» TASK GOAL:
A word-for-word copy of the lines below, starting at the line with "Instruction: Click the" and ending at the last one, is what you should give. Omit every picture.

(Stored records)
────────────────

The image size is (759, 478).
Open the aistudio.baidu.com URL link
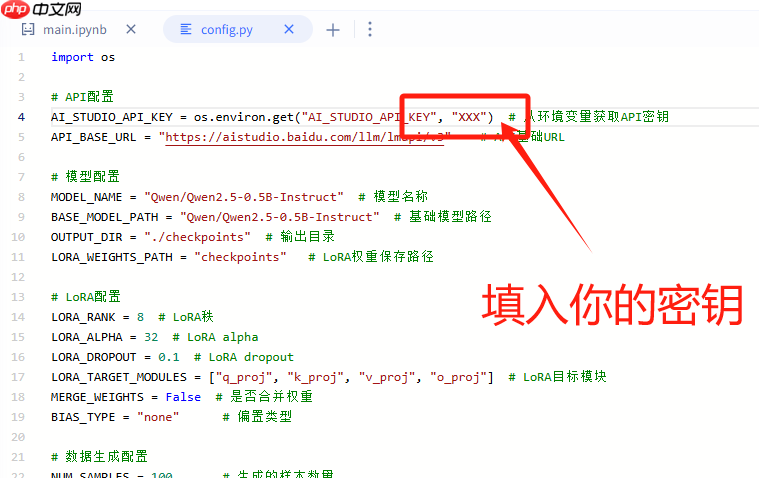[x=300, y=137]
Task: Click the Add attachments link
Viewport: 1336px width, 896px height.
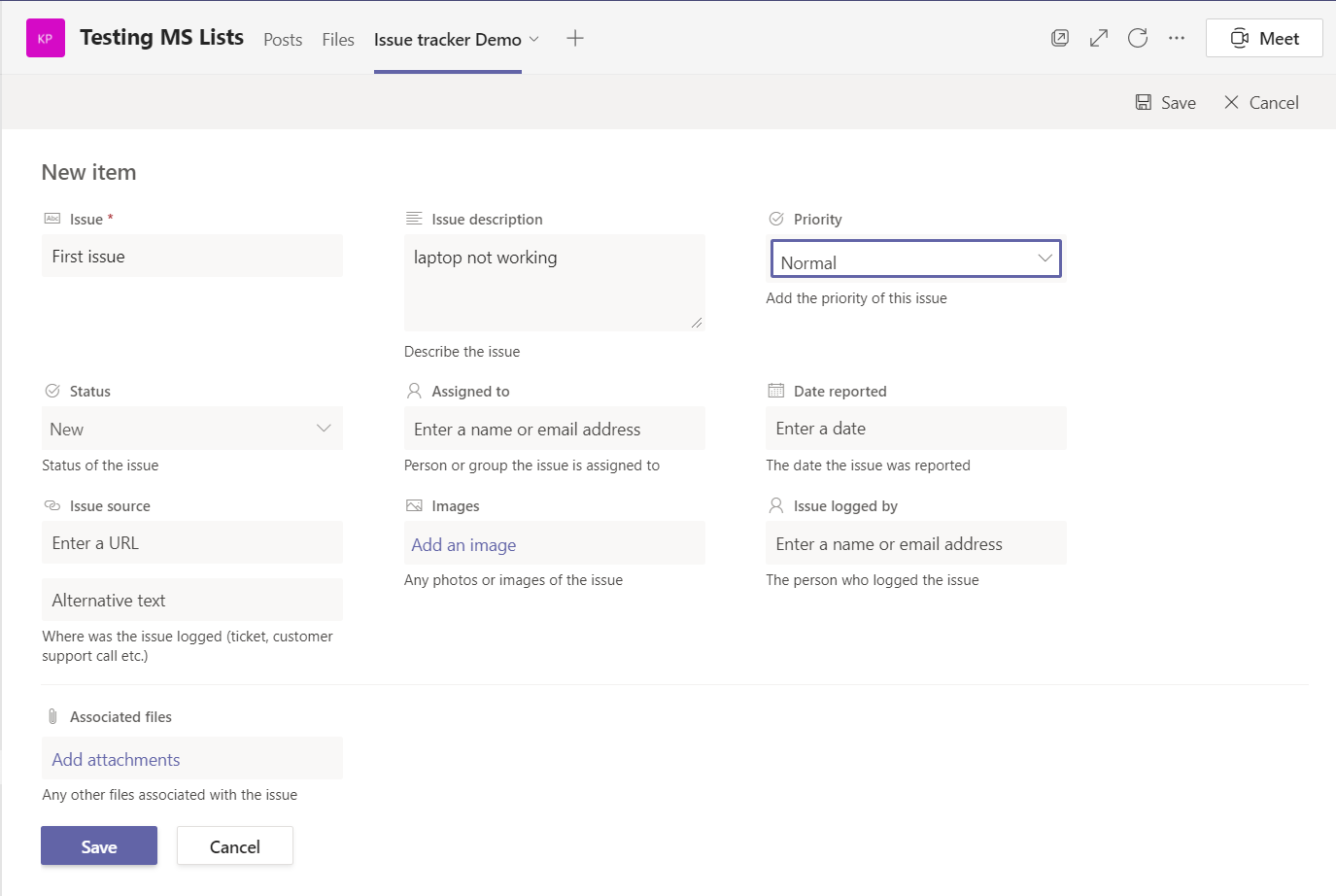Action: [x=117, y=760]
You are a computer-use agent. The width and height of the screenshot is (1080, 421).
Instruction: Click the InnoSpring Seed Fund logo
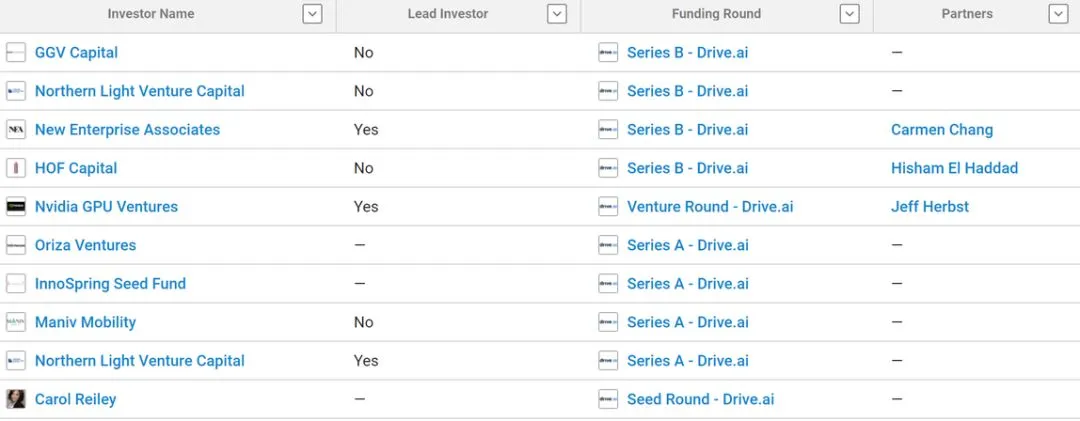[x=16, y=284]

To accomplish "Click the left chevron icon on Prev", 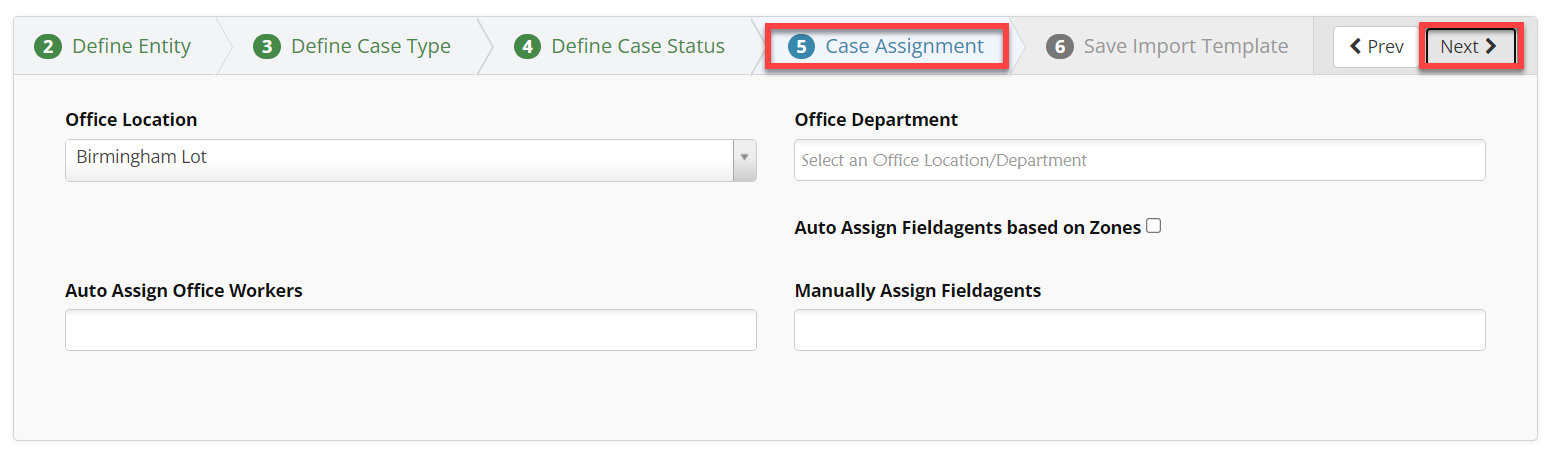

────────────────

» SOLUTION TO THE PROBLEM:
Instruction: Click the InnoSpring Seed Fund logo
[x=16, y=284]

To accomplish "Click the left chevron icon on Prev", 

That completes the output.